_Activity_. Only a slice of the listing below is wanted. Retype the lines from the one containing "mehr (1612, 1692)" through the one containing "Blogi (1547, 21)", exactly, both ends included.

= Beginning of Section =

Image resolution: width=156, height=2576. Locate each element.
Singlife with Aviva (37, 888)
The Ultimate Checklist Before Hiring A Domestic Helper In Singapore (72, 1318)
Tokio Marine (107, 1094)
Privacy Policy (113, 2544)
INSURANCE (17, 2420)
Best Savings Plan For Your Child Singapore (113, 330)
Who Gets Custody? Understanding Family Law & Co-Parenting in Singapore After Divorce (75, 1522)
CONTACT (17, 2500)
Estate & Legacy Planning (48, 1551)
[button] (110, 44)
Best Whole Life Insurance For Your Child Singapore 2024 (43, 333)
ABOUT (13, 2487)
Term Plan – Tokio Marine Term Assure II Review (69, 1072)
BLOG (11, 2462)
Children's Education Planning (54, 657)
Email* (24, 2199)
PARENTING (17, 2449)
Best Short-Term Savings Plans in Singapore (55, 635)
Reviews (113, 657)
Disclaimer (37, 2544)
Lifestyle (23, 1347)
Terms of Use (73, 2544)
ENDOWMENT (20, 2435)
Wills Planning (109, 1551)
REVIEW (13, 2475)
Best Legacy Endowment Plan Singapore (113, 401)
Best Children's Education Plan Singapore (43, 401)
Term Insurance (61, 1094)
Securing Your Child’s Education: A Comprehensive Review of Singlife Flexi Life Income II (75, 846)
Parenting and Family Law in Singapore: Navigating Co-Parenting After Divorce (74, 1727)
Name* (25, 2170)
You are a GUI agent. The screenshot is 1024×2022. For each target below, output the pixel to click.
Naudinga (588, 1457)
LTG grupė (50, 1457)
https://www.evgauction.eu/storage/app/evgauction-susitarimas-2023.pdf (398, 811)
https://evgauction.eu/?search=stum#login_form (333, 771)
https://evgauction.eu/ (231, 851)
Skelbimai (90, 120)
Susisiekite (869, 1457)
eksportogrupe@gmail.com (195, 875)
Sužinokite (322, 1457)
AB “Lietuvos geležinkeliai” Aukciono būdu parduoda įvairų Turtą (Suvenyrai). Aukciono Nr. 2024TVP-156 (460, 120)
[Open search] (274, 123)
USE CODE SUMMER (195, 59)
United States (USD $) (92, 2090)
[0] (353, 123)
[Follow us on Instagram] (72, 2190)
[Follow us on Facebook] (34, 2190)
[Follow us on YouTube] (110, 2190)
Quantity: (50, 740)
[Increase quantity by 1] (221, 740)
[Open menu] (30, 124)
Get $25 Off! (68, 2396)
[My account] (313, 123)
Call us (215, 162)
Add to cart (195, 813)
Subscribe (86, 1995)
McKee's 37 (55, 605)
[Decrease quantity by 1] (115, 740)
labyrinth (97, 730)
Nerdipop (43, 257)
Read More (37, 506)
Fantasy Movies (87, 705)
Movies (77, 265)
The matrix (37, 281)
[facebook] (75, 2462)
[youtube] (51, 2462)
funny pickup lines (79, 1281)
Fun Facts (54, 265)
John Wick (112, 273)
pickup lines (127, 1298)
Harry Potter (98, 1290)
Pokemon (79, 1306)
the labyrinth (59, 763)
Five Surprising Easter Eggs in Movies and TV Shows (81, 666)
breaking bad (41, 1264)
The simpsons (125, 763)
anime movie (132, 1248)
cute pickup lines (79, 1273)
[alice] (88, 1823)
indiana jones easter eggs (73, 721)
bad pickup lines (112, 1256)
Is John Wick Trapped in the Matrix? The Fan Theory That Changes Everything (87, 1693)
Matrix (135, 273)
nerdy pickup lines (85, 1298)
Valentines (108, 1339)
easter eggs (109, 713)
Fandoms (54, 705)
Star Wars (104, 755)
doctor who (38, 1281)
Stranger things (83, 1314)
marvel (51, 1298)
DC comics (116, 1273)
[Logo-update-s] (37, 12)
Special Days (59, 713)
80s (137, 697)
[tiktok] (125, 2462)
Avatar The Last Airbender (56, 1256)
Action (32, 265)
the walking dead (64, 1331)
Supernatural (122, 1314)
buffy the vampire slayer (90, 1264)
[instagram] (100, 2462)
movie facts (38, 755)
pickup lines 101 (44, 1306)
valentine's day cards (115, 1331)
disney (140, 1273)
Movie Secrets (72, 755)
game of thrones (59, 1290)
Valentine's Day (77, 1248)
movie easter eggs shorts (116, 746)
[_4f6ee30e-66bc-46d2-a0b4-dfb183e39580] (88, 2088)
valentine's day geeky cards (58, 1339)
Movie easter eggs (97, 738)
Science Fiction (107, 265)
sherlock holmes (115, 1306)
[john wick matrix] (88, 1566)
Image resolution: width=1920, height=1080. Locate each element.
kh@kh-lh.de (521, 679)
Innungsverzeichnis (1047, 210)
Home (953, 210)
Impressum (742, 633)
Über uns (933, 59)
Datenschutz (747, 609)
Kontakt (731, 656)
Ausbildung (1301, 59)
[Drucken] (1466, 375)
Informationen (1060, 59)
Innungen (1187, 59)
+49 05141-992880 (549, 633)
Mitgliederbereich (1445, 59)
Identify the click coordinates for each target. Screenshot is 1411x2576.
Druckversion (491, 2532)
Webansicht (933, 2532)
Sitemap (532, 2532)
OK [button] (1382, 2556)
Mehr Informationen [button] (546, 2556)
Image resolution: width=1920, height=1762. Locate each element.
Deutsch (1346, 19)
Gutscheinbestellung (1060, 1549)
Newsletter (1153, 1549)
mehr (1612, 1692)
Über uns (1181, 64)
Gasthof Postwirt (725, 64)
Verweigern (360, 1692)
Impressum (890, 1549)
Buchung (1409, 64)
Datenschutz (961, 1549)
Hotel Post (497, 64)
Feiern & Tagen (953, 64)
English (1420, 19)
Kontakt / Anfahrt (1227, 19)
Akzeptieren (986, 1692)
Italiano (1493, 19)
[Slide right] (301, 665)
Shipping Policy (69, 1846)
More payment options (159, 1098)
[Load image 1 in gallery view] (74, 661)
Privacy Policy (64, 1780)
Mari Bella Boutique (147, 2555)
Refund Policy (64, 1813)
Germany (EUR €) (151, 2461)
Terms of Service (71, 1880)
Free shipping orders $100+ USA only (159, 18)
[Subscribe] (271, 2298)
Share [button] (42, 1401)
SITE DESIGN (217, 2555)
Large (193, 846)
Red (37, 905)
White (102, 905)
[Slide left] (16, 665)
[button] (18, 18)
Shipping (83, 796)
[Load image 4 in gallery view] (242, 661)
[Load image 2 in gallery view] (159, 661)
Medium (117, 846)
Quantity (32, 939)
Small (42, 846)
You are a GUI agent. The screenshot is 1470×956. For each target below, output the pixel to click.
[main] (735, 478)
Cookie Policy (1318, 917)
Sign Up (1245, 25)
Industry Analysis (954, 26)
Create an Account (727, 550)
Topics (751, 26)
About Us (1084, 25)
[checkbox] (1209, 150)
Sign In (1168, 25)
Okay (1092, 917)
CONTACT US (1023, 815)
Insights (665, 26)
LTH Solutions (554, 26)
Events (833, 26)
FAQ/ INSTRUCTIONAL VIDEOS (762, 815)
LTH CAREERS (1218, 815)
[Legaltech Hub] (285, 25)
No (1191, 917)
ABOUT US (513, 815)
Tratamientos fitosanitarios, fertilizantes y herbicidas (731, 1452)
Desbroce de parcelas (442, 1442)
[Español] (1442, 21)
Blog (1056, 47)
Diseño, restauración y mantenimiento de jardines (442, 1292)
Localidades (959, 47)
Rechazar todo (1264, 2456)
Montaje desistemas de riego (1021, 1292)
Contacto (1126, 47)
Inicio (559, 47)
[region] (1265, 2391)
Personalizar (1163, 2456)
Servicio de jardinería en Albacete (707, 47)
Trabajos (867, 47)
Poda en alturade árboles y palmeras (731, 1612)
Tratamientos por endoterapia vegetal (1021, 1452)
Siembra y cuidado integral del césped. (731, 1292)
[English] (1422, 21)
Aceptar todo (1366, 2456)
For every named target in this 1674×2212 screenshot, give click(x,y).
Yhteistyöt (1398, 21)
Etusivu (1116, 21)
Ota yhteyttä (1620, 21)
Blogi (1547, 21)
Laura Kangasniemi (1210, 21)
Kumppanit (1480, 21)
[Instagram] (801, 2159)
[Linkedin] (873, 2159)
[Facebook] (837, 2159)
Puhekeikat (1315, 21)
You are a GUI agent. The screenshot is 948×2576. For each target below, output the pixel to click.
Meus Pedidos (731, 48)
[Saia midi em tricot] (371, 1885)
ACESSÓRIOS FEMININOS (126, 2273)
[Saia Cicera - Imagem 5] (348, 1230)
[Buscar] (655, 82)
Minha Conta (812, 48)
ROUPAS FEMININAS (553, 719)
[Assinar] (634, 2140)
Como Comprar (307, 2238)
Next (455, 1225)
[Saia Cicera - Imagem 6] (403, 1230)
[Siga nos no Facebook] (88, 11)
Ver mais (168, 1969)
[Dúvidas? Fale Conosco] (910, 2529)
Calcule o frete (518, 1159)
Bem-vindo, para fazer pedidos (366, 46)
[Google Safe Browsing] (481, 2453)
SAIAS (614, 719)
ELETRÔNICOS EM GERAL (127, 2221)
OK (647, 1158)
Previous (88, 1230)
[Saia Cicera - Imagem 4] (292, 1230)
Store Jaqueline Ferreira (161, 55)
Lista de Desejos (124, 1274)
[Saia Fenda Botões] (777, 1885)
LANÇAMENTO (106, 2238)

= End of Section =

_Result of this exercise_.
mehr (1612, 1692)
Über uns (1181, 64)
Gasthof Postwirt (725, 64)
Verweigern (360, 1692)
Impressum (890, 1549)
Buchung (1409, 64)
Datenschutz (961, 1549)
Hotel Post (497, 64)
Feiern & Tagen (953, 64)
English (1420, 19)
Kontakt / Anfahrt (1227, 19)
Akzeptieren (986, 1692)
Italiano (1493, 19)
[Slide right] (301, 665)
Shipping Policy (69, 1846)
More payment options (159, 1098)
[Load image 1 in gallery view] (74, 661)
Privacy Policy (64, 1780)
Mari Bella Boutique (147, 2555)
Refund Policy (64, 1813)
Germany (EUR €) (151, 2461)
Terms of Service (71, 1880)
Free shipping orders $100+ USA only (159, 18)
[Subscribe] (271, 2298)
Share [button] (42, 1401)
SITE DESIGN (217, 2555)
Large (193, 846)
Red (37, 905)
White (102, 905)
[Slide left] (16, 665)
[button] (18, 18)
Shipping (83, 796)
[Load image 4 in gallery view] (242, 661)
[Load image 2 in gallery view] (159, 661)
Medium (117, 846)
Quantity (32, 939)
Small (42, 846)
You are a GUI agent. The screenshot is 1470×956. For each target below, output the pixel to click.
[main] (735, 478)
Cookie Policy (1318, 917)
Sign Up (1245, 25)
Industry Analysis (954, 26)
Create an Account (727, 550)
Topics (751, 26)
About Us (1084, 25)
[checkbox] (1209, 150)
Sign In (1168, 25)
Okay (1092, 917)
CONTACT US (1023, 815)
Insights (665, 26)
LTH Solutions (554, 26)
Events (833, 26)
FAQ/ INSTRUCTIONAL VIDEOS (762, 815)
LTH CAREERS (1218, 815)
[Legaltech Hub] (285, 25)
No (1191, 917)
ABOUT US (513, 815)
Tratamientos fitosanitarios, fertilizantes y herbicidas (731, 1452)
Desbroce de parcelas (442, 1442)
[Español] (1442, 21)
Blog (1056, 47)
Diseño, restauración y mantenimiento de jardines (442, 1292)
Localidades (959, 47)
Rechazar todo (1264, 2456)
Montaje desistemas de riego (1021, 1292)
Contacto (1126, 47)
Inicio (559, 47)
[region] (1265, 2391)
Personalizar (1163, 2456)
Servicio de jardinería en Albacete (707, 47)
Trabajos (867, 47)
Poda en alturade árboles y palmeras (731, 1612)
Tratamientos por endoterapia vegetal (1021, 1452)
Siembra y cuidado integral del césped. (731, 1292)
[English] (1422, 21)
Aceptar todo (1366, 2456)
For every named target in this 1674×2212 screenshot, give click(x,y).
Yhteistyöt (1398, 21)
Etusivu (1116, 21)
Ota yhteyttä (1620, 21)
Blogi (1547, 21)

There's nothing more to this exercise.